MATERIAL FOR THE TASK Start Marker

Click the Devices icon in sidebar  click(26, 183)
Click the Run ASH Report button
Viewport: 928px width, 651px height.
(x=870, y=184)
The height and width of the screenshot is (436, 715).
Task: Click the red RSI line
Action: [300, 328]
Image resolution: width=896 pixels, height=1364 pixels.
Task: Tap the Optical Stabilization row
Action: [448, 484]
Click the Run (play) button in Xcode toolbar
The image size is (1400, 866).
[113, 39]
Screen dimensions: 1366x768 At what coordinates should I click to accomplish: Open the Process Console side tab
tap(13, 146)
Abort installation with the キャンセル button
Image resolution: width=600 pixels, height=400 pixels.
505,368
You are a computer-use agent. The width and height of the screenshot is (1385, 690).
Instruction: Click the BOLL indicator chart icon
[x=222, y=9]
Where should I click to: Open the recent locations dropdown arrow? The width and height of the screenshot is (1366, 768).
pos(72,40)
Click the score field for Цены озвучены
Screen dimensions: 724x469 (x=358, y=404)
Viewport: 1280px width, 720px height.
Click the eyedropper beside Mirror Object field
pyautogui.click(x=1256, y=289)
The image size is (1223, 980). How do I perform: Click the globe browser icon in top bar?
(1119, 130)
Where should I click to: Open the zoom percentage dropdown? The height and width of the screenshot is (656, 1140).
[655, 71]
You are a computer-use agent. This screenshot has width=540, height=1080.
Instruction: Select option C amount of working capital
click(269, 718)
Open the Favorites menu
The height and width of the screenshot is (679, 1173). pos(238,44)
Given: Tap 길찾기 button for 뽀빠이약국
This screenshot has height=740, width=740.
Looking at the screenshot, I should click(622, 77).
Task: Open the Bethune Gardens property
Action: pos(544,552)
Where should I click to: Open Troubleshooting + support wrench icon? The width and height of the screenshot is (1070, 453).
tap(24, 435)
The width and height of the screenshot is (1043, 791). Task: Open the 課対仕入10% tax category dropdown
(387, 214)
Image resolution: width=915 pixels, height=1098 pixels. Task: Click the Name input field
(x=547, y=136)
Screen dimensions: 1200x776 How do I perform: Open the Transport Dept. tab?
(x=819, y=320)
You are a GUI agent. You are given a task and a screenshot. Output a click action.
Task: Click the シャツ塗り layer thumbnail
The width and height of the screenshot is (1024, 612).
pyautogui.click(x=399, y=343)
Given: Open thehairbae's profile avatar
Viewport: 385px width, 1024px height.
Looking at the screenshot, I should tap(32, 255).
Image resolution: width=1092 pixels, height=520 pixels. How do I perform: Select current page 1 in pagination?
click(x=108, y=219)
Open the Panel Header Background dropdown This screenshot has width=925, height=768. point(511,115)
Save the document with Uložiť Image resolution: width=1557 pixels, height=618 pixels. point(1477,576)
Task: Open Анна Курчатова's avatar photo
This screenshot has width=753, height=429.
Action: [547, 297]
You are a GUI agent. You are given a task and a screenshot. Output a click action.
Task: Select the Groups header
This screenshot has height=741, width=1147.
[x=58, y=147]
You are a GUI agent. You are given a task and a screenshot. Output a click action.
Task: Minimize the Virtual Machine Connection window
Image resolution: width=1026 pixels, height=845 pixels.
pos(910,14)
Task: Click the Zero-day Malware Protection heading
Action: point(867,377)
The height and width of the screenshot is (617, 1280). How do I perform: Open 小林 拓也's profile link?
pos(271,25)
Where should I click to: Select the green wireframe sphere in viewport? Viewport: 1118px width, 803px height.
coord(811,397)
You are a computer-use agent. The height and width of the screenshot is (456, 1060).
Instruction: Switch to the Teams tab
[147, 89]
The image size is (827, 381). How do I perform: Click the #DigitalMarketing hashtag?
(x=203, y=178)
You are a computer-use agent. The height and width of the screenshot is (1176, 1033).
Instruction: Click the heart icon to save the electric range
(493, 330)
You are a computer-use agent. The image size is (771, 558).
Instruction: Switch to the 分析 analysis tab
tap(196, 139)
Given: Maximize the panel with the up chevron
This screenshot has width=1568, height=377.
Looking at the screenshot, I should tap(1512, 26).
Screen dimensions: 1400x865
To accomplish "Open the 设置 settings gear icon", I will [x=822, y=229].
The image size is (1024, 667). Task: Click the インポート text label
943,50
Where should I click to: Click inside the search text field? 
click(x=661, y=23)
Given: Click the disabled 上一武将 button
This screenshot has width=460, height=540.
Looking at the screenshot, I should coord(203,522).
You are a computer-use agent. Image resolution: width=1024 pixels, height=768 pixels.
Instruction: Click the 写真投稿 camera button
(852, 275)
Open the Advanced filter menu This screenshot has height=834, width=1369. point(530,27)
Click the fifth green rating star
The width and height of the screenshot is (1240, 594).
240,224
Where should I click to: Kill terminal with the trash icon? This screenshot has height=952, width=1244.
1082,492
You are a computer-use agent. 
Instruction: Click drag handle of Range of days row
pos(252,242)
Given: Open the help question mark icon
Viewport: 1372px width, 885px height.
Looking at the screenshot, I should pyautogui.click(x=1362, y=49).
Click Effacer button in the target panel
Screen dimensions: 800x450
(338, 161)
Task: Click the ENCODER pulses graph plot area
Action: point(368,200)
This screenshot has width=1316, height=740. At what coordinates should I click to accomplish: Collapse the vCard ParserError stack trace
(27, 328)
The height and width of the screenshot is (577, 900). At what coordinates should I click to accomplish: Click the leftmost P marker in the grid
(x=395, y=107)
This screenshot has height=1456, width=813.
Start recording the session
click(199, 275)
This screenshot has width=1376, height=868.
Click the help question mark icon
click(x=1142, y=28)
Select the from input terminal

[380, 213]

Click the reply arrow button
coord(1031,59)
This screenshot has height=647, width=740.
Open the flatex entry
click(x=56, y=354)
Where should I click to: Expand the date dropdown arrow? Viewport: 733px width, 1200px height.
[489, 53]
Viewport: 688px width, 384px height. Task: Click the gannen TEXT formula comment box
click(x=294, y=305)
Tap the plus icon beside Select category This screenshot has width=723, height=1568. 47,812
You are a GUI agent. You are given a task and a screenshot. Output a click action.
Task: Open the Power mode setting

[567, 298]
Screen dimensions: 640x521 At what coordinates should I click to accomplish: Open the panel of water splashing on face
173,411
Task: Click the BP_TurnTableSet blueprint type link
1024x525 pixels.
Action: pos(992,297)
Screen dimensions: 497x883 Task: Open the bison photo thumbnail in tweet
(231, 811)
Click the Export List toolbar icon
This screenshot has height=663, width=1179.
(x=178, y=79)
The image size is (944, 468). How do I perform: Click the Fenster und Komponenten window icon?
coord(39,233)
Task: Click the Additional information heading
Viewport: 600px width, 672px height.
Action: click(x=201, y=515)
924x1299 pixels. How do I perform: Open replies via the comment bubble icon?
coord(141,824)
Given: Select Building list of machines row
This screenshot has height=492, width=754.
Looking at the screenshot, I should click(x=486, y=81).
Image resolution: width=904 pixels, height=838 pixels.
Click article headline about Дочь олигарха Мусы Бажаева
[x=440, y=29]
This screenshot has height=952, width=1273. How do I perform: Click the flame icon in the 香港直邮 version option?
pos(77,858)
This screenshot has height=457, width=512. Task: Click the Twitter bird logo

MATERIAL FOR THE TASK End Marker

> **WORK INSTRUCTION**
The task calls for each record to be returned verbatim.

> **ANSWER TO THIS TASK**
Click the Devices icon in sidebar  click(26, 183)
Click the Run ASH Report button
Viewport: 928px width, 651px height.
(x=870, y=184)
The height and width of the screenshot is (436, 715).
Task: Click the red RSI line
Action: [300, 328]
Image resolution: width=896 pixels, height=1364 pixels.
Task: Tap the Optical Stabilization row
Action: [448, 484]
Click the Run (play) button in Xcode toolbar
The image size is (1400, 866).
[113, 39]
Screen dimensions: 1366x768 At what coordinates should I click to accomplish: Open the Process Console side tab
tap(13, 146)
Abort installation with the キャンセル button
Image resolution: width=600 pixels, height=400 pixels.
505,368
You are a computer-use agent. The width and height of the screenshot is (1385, 690).
Instruction: Click the BOLL indicator chart icon
[x=222, y=9]
Where should I click to: Open the recent locations dropdown arrow? The width and height of the screenshot is (1366, 768).
pos(72,40)
Click the score field for Цены озвучены
Screen dimensions: 724x469 (x=358, y=404)
Viewport: 1280px width, 720px height.
Click the eyedropper beside Mirror Object field
pyautogui.click(x=1256, y=289)
The image size is (1223, 980). How do I perform: Click the globe browser icon in top bar?
(1119, 130)
Where should I click to: Open the zoom percentage dropdown? The height and width of the screenshot is (656, 1140).
[655, 71]
You are a computer-use agent. This screenshot has width=540, height=1080.
Instruction: Select option C amount of working capital
click(269, 718)
Open the Favorites menu
The height and width of the screenshot is (679, 1173). pos(238,44)
Given: Tap 길찾기 button for 뽀빠이약국
This screenshot has height=740, width=740.
Looking at the screenshot, I should click(622, 77).
Task: Open the Bethune Gardens property
Action: pos(544,552)
Where should I click to: Open Troubleshooting + support wrench icon? The width and height of the screenshot is (1070, 453).
tap(24, 435)
The width and height of the screenshot is (1043, 791). Task: Open the 課対仕入10% tax category dropdown
(387, 214)
Image resolution: width=915 pixels, height=1098 pixels. Task: Click the Name input field
(x=547, y=136)
Screen dimensions: 1200x776 How do I perform: Open the Transport Dept. tab?
(x=819, y=320)
You are a GUI agent. You are given a task and a screenshot. Output a click action.
Task: Click the シャツ塗り layer thumbnail
The width and height of the screenshot is (1024, 612).
pyautogui.click(x=399, y=343)
Given: Open thehairbae's profile avatar
Viewport: 385px width, 1024px height.
Looking at the screenshot, I should tap(32, 255).
Image resolution: width=1092 pixels, height=520 pixels. How do I perform: Select current page 1 in pagination?
click(x=108, y=219)
Open the Panel Header Background dropdown This screenshot has width=925, height=768. point(511,115)
Save the document with Uložiť Image resolution: width=1557 pixels, height=618 pixels. point(1477,576)
Task: Open Анна Курчатова's avatar photo
This screenshot has width=753, height=429.
Action: [547, 297]
You are a GUI agent. You are given a task and a screenshot. Output a click action.
Task: Select the Groups header
This screenshot has height=741, width=1147.
[x=58, y=147]
You are a GUI agent. You are given a task and a screenshot. Output a click action.
Task: Minimize the Virtual Machine Connection window
Image resolution: width=1026 pixels, height=845 pixels.
pos(910,14)
Task: Click the Zero-day Malware Protection heading
Action: point(867,377)
The height and width of the screenshot is (617, 1280). How do I perform: Open 小林 拓也's profile link?
pos(271,25)
Where should I click to: Select the green wireframe sphere in viewport? Viewport: 1118px width, 803px height.
coord(811,397)
You are a computer-use agent. The height and width of the screenshot is (456, 1060).
Instruction: Switch to the Teams tab
[147, 89]
The image size is (827, 381). How do I perform: Click the #DigitalMarketing hashtag?
(x=203, y=178)
You are a computer-use agent. The height and width of the screenshot is (1176, 1033).
Instruction: Click the heart icon to save the electric range
(493, 330)
You are a computer-use agent. The image size is (771, 558).
Instruction: Switch to the 分析 analysis tab
tap(196, 139)
Given: Maximize the panel with the up chevron
This screenshot has width=1568, height=377.
Looking at the screenshot, I should tap(1512, 26).
Screen dimensions: 1400x865
To accomplish "Open the 设置 settings gear icon", I will [x=822, y=229].
The image size is (1024, 667). Task: Click the インポート text label
943,50
Where should I click to: Click inside the search text field? 
click(x=661, y=23)
Given: Click the disabled 上一武将 button
This screenshot has width=460, height=540.
Looking at the screenshot, I should coord(203,522).
You are a computer-use agent. Image resolution: width=1024 pixels, height=768 pixels.
Instruction: Click the 写真投稿 camera button
(852, 275)
Open the Advanced filter menu This screenshot has height=834, width=1369. point(530,27)
Click the fifth green rating star
The width and height of the screenshot is (1240, 594).
240,224
Where should I click to: Kill terminal with the trash icon? This screenshot has height=952, width=1244.
1082,492
You are a computer-use agent. 
Instruction: Click drag handle of Range of days row
pos(252,242)
Given: Open the help question mark icon
Viewport: 1372px width, 885px height.
Looking at the screenshot, I should pyautogui.click(x=1362, y=49).
Click Effacer button in the target panel
Screen dimensions: 800x450
(338, 161)
Task: Click the ENCODER pulses graph plot area
Action: point(368,200)
This screenshot has width=1316, height=740. At what coordinates should I click to accomplish: Collapse the vCard ParserError stack trace
(27, 328)
The height and width of the screenshot is (577, 900). At what coordinates should I click to accomplish: Click the leftmost P marker in the grid
(x=395, y=107)
This screenshot has height=1456, width=813.
Start recording the session
click(199, 275)
This screenshot has width=1376, height=868.
Click the help question mark icon
click(x=1142, y=28)
Select the from input terminal

[380, 213]

Click the reply arrow button
coord(1031,59)
This screenshot has height=647, width=740.
Open the flatex entry
click(x=56, y=354)
Where should I click to: Expand the date dropdown arrow? Viewport: 733px width, 1200px height.
[489, 53]
Viewport: 688px width, 384px height. Task: Click the gannen TEXT formula comment box
click(x=294, y=305)
Tap the plus icon beside Select category This screenshot has width=723, height=1568. 47,812
You are a GUI agent. You are given a task and a screenshot. Output a click action.
Task: Open the Power mode setting

[567, 298]
Screen dimensions: 640x521 At what coordinates should I click to accomplish: Open the panel of water splashing on face
173,411
Task: Click the BP_TurnTableSet blueprint type link
1024x525 pixels.
Action: pos(992,297)
Screen dimensions: 497x883 Task: Open the bison photo thumbnail in tweet
(231, 811)
Click the Export List toolbar icon
This screenshot has height=663, width=1179.
(x=178, y=79)
The image size is (944, 468). How do I perform: Click the Fenster und Komponenten window icon?
coord(39,233)
Task: Click the Additional information heading
Viewport: 600px width, 672px height.
Action: click(x=201, y=515)
924x1299 pixels. How do I perform: Open replies via the comment bubble icon?
coord(141,824)
Given: Select Building list of machines row
This screenshot has height=492, width=754.
Looking at the screenshot, I should click(x=486, y=81).
Image resolution: width=904 pixels, height=838 pixels.
Click article headline about Дочь олигарха Мусы Бажаева
[x=440, y=29]
This screenshot has height=952, width=1273. How do I perform: Click the flame icon in the 香港直邮 version option?
pos(77,858)
This screenshot has height=457, width=512. Task: Click the Twitter bird logo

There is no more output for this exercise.